The Avanzi alternative
Before building the embedding pipeline for high-cardinality categoricals, it is worth knowing there is a competing approach.
Avanzi et al. (ASTIN Bulletin, 2024) proposed GLMMNet — a hybrid that trains a neural network to estimate random effects for high-cardinality categorical variables, using the GLM likelihood rather than a neural loss. The random effect for each business category is learned jointly with the GLM parameters. No separate text preprocessing, no PCA, no fairness audit on opaque feature vectors.
GLMMNet requires the high-cardinality variable to be structured as a grouping factor rather than a text description. For cases where you have a clean structured code (SIC, NAICS) attached to each policy, it deserves direct comparison with the embedding approach.
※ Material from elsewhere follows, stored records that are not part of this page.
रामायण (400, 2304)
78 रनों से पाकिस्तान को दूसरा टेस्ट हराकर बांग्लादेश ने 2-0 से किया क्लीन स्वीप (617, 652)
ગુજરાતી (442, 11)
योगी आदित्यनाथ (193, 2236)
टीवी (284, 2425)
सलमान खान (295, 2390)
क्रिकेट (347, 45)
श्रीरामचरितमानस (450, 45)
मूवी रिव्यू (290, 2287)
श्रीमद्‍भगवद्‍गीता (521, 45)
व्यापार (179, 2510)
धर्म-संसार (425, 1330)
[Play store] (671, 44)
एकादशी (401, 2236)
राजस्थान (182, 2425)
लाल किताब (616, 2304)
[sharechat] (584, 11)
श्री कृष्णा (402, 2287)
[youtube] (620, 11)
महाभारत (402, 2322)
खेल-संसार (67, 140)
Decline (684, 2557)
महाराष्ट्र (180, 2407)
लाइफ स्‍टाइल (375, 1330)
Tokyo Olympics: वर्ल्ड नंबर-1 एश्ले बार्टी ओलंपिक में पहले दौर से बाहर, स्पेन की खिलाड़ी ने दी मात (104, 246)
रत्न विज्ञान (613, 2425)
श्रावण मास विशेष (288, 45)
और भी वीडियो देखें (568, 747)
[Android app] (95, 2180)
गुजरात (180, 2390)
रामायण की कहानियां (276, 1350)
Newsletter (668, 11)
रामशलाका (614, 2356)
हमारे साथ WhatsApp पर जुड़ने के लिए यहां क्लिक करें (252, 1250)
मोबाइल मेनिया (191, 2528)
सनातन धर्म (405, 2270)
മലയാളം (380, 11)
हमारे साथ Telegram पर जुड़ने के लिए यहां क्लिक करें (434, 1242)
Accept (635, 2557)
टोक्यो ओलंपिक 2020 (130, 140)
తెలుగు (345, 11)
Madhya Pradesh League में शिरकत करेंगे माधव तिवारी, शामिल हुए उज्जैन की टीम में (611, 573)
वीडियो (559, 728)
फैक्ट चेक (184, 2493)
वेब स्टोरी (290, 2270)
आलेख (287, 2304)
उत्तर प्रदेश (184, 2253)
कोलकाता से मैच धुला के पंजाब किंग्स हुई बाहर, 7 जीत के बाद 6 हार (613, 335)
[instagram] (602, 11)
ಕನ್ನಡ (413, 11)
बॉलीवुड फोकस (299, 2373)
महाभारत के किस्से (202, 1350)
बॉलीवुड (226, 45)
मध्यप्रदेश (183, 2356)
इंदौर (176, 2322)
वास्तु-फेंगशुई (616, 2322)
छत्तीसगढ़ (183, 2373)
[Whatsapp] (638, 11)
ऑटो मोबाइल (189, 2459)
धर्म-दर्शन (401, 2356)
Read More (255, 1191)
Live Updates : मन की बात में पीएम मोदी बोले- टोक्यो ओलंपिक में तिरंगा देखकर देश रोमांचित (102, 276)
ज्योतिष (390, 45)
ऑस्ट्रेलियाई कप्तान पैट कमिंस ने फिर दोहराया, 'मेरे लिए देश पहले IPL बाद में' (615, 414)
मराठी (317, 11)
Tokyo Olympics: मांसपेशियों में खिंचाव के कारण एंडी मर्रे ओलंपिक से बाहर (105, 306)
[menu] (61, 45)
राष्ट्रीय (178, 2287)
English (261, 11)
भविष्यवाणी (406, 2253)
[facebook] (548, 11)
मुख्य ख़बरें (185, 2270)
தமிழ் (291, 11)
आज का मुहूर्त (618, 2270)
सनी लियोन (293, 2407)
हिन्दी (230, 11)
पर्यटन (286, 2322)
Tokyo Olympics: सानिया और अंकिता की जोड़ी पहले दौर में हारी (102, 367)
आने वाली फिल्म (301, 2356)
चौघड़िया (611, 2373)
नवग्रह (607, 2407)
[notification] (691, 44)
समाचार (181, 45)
The embedding approach wins when the free-text description carries information beyond what the structured code captures — which it usually does for commercial lines, where insureds describe their businesses in ways that no code taxonomy fully captures.
What it does not do
It does not fix thin data. If you have 13,287 business categories and the rarest 8,000 each appear fewer than 10 times in your training data, an embedding model compresses them into the representation space, but you are still estimating risk from a small number of observations. Embeddings improve how you represent the categorical variable; they do not create observations you do not have.
It does not explain itself. The 24 PCA components have no actuarial interpretation. PC1 is “the direction in embedding space that captures the most variance in business description semantics.” That is not a rating factor you can describe to a policyholder or a regulator. If explainability is your primary constraint, use the LLM structured extraction approach instead — a local Llama model that reads the text and outputs structured fields like has_public_liability_exposure: true or outdoor_work_fraction: 0.7. Those fields are auditable; the PCA components are not.
It does not work on any text. The signal comes from text that encodes risk-relevant content not already in your structured data. Commercial lines business descriptions meet that bar. UK personal motor FNOL text, at 3–20 words, largely does not.
Summary
For commercial lines pricing with high-cardinality business type fields, sentence-transformer embeddings → PCA → LightGBM is worth building. The Dong & Quan evidence is solid, the pipeline is not complicated, and a 2–3% Gini improvement on a commercial book is meaningful.
For UK personal lines motor, the expected gain is near zero and the fairness audit overhead is real. Do not bother.
For claims triage — post-FNOL classification and reserve signalling, not prospective pricing — embeddings from adjuster notes are the most productive application in the literature. The Dimri et al. work on days 1–10 adjuster notes is the strongest actuarial evidence for any text embedding application we have reviewed.
The thing that will cause you problems is not the model. It is the fairness audit you skip because you are trying to ship before quarter end.
References
- Dong, P. & Quan, Z. (2025). InsurTech Innovation Using Natural Language Processing. arXiv:2507.21112.
- Troxler, A. & Schelldorfer, J. (2024). Actuarial applications of natural language processing using transformers. British Actuarial Journal. arXiv:2206.02014.
- Xu, S., Manathunga, V. & Hong, D. (2023). Framework of BERT-based NLP models for frequency and severity in insurance claims. Variance, 16(2).
- Manathunga, V. & Doan, D. (2026). Predicting workers’ compensation dispute outcomes with large language models. Variance, 19.
- Dimri, A. et al. (2022). A multi-input multi-label claims channeling system using insurance-based language models. Expert Systems with Applications.
- Avanzi, B. et al. (2024). GLMMNet for high-cardinality categorical variables in insurance pricing. ASTIN Bulletin.
- FCA & PRA (2023). Discussion Paper DP23/3: Artificial intelligence and machine learning.